Case ID: ad2d_13/html/0929-01.html
Source: Caselaw Access Project
Author: {"author": "\n      Per Curiam.\n     Rabin, J. (concurring in result).", "license": "Public Domain", "url": "https://static.case.law/"}
Date Created: 2024-08-24T03:29:51.129683

Benenson Management Co., Inc., Respondent, v. Banner Holding Corp. et al., Appellants.
   Appeal from order of the Supreme Court at Special Term, entered February 7, 1961, in New York County, which denied a motion by defendants for summary judgment under rule 113 of the Rules of Civil Practice and granted a cross motion by plaintiff for an order to serve an amended complaint.

Per Curiam.

The plaintiff sues on a brokerage contract in connection with the sale of real estate. The complaint contains one cause of action, based on the contract. The contract provision contains the usual clause, now generally referred to as a waiver clause, that if the deed and full consideration therefor fail to be delivered, the broker waives all claims for any commission.

Defendant moved for summary judgment upon the conceded facts that no contract was ever entered into with the proposed buyer produced by the plaintiff. Plaintiff did not contest the motion for summary judgment but moved instead for permission to serve an amended complaint in accordance with the. proposed amended complaint attached.
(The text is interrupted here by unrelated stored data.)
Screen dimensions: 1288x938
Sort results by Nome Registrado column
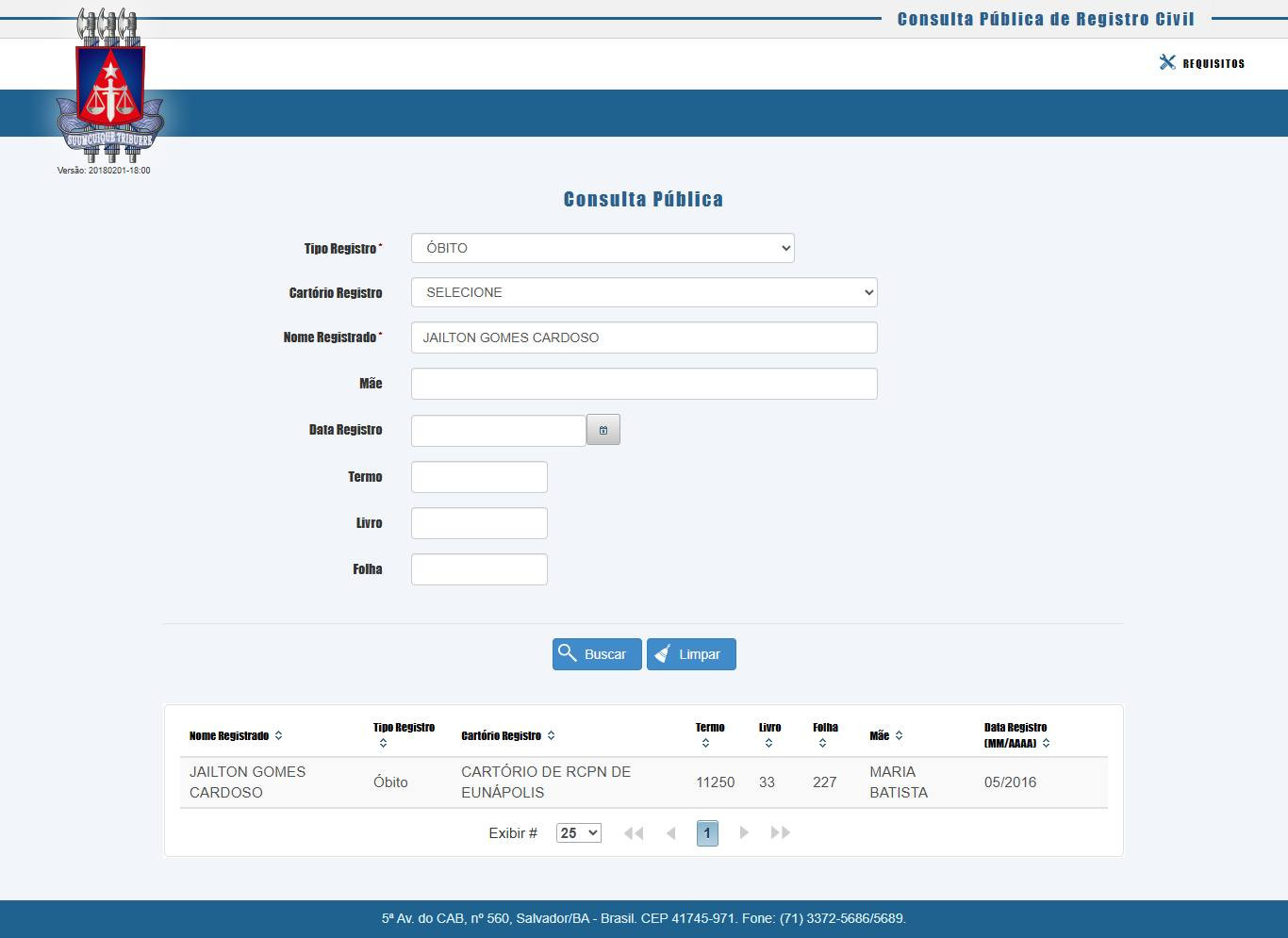[278, 735]
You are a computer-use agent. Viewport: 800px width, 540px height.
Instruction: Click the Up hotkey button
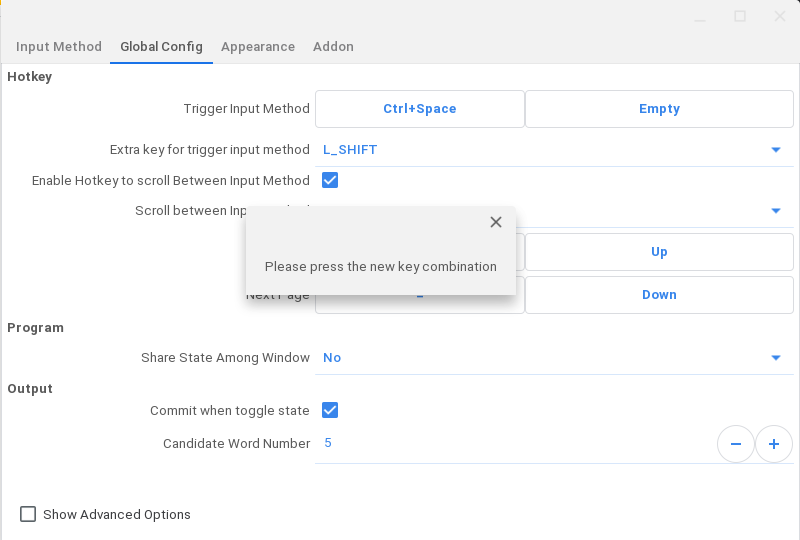(659, 252)
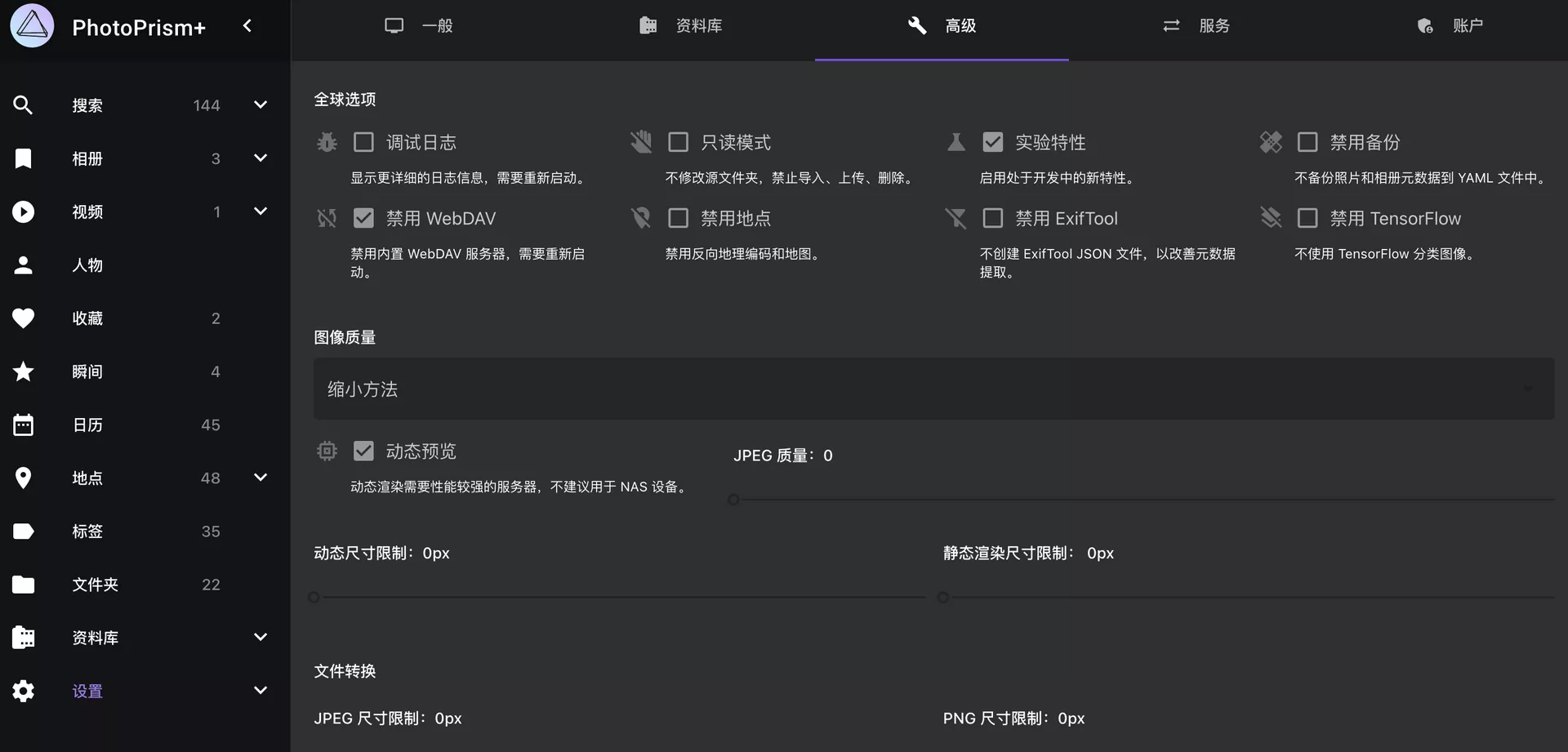Click the PhotoPrism logo icon
The image size is (1568, 752).
click(x=32, y=26)
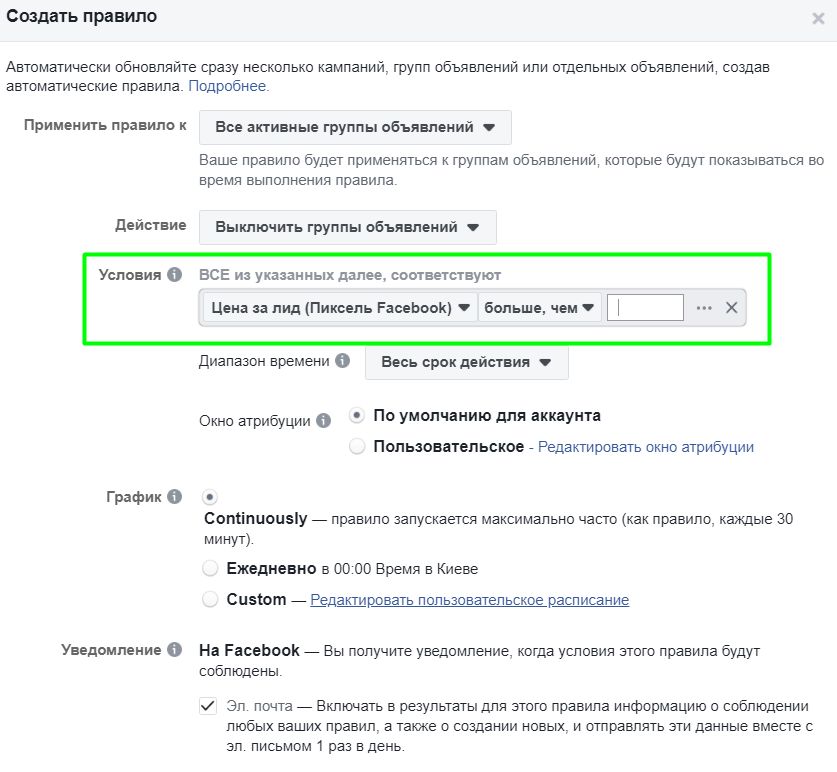Remove the price condition with the X icon
The image size is (837, 772).
(731, 308)
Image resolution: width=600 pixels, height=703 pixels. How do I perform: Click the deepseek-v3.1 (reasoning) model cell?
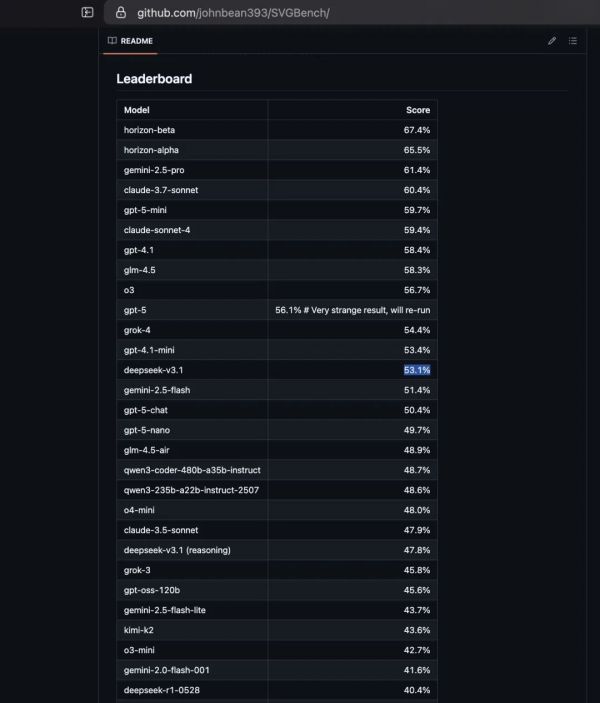[175, 550]
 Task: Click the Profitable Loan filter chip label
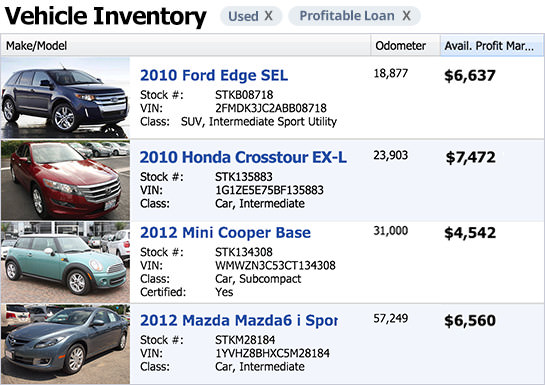[347, 16]
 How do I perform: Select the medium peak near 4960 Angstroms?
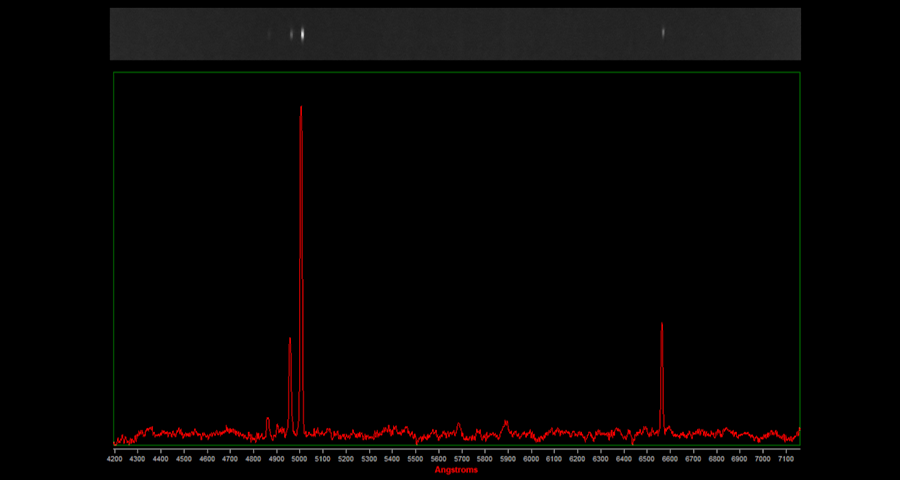point(290,340)
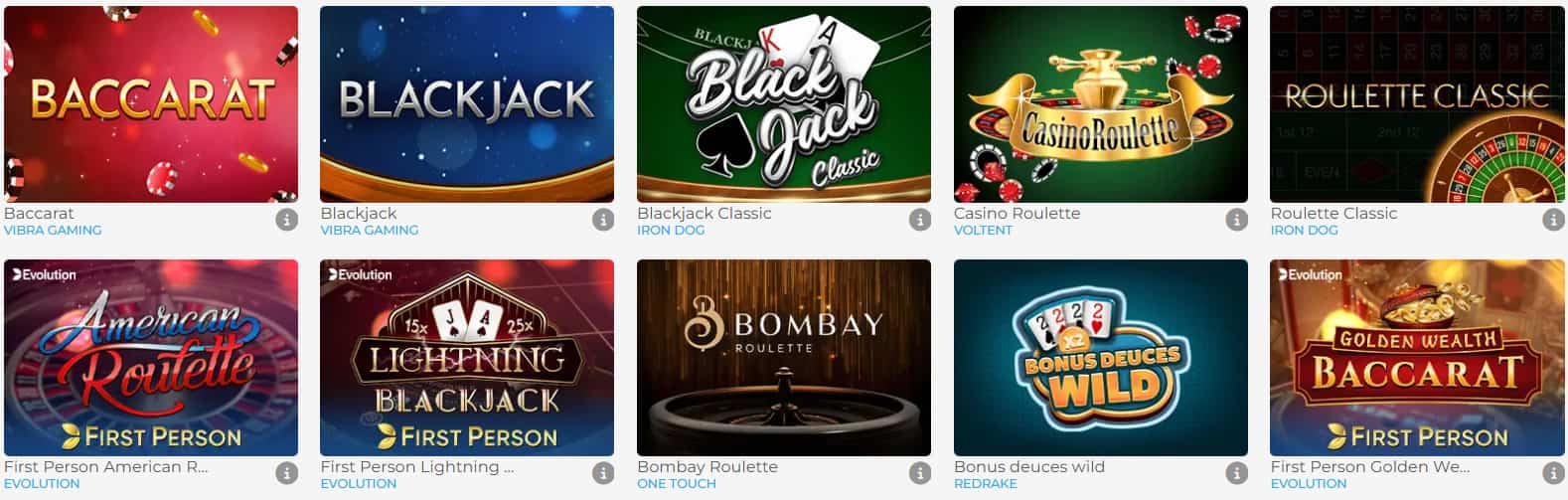Image resolution: width=1568 pixels, height=500 pixels.
Task: Open info icon for Baccarat game
Action: [x=286, y=220]
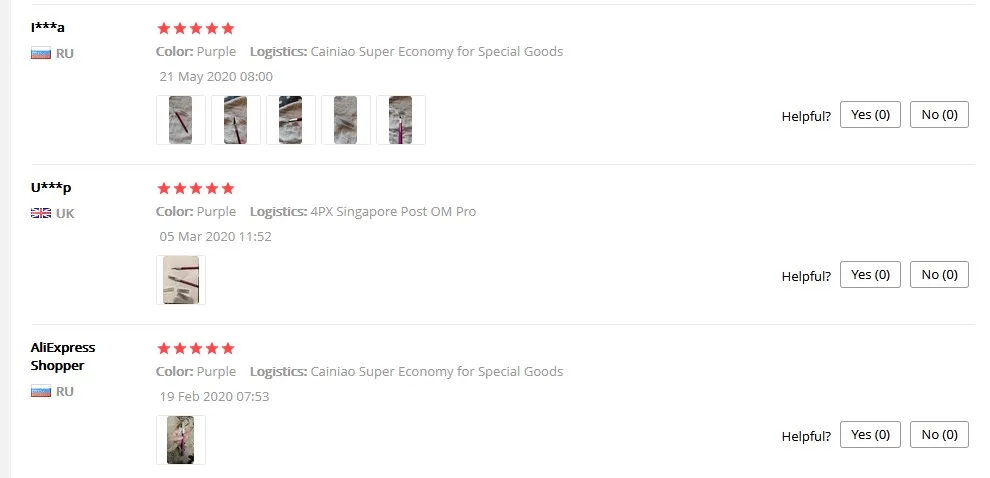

Special Term granted plaintiff’s motion and denied defendant’s motion. The proposed amended complaint sets out no eventual facts which add anything in legal effect to the original complaint.

The identical waiver clause has been held valid (Wenger v. Lefrak, 279 App. Div. 993, affd. 305 N. Y. 656). The provision allowing an owner to contract for a waiver of commissions even in the event of his own fault is permissible (Elliman & Co. v. Sterling Garage, 304 N. Y. 846). Here the claim is that because the alleged default took place prior to the execution of the contract of sale, the clause is by its terms without application, The intent of the brokerage contract is clearly that any default which resulted in a failure to transfer title to the real estate barred recovery of commissions. In the Wenger case (supra) the dissenting opinion of Shientag, J., makes clear that a default prior to execution of the contract would, in any event, prevent recovery. Heller & Henretig v. 3620-168th St. (302 N. Y. 326) relied on by the plaintiff, is not to the contrary. There the waiver clause distinguished between a default prior to contract and one thereafter. Before contract, any default prevented plaintiff from asserting a claim; after contract, a default by the seller would not be a bar. The default occurred prior to contract and the action was held barred.

It is true that the cited cases in which waiver clauses have received interpretation have been concerned with the policy of allowing a seller to contract against his own default. Here that policy is not questioned and the emphasis is on whether the contract so provides. Inherent in the answer to that question is that the greater includes the lesser. A default after execution of a contract of sale is a default after the negotiations and after the entire work of the broker has been completed. If that default is waived, any default in the earlier stages must necessarily be included in the waiver.

The order should be reversed on the law, and motion granted and cross motion denied.

Rabin, J. (concurring in result).

While I concur in the result reached by the court, I do not rest my vote for reversal on the ground relied upon by the majority. I do not believe that at this juncture the brokerage agreement and its “ waiver ” provisions constitute a complete defense to this action. While the brokerage agreement here is identical with that presented in Wenger v. Lefrak (279 App. Div. 993, affd. 305 N. Y. 656) there is a most important distinction between the two eases. In the Wenger ease the default of the seller was postcontract, whereas in the instant case no contract was ever executed. As I read the agreement it could well have been made in contemplation that ft contract would be executed and that the waiver was intended to be operative only after such execution. It is not difficult to perceive why a broker may be willing to waive his commissions after contract if title is not closed as opposed to waiving prior to contract. Once a contract is signed the chances of a default thereunder are considerably lessened by reason of the legal liabilities mutually attaching to the buyer and seller. I, therefore, cannot agree that it is clear to a point that no triable issue is presented that both precontract and postcontract defaults were included in the “waiver”.

However, despite my conclusion that there was at least a triable issue as to the scope of the “waiver”, I agree that summary judgment should be granted to the defendants. Essential to a recovery by the plaintiff is that a buyer was produced who was ready, willing and able to purchase on the terms offered by the seller. The affidavit of the attorney who handled the negotiations for the seller states that there was no acquiescence by the prospective buyer in the terms offered with respect to the leaseback arrangement. There is no specific denial of that statement, nor are there any facts given to offset it. Indeed, no affidavit was submitted by the plaintiff directly in opposition to the motion for summary judgment. There was only the affidavit offered in support of the plaintiff’s cross motion seeking leave to amend the complaint. However, even if we consider that affidavit as also being in opposition to the motion for summary judgment, it fails to supply what is needed to avoid the granting of such relief. All that can be found in that affidavit is a most conclusory, general and unsupported statement to the effect that the prospective buyer “ offered to meet the terms and conditions of the defendants”. Such statement hardly suffices to demonstrate the existence of the requisite triable issue of fact.

Breitel, J. P., McNally, Eager and Stener, JJ., concur in Per Curiam opinion; Rabin, J., concurs in result in opinion.

Order entered on February 7, 1961, denying defendants’ motion for summary judgment and granting plaintiff’s cross motion for leave to serve an amended complaint, unanimously reversed, on the law, with $20 costs and disbursements to the appellants, the motion for summary judgment granted and the cross motion denied. 
      
       See Heller & Henretig v. 3620-168th St. (302 N. Y. 326) where the agreement to waive commissions expressly addressed itself to precontract defaults as well as those occurring postcontract.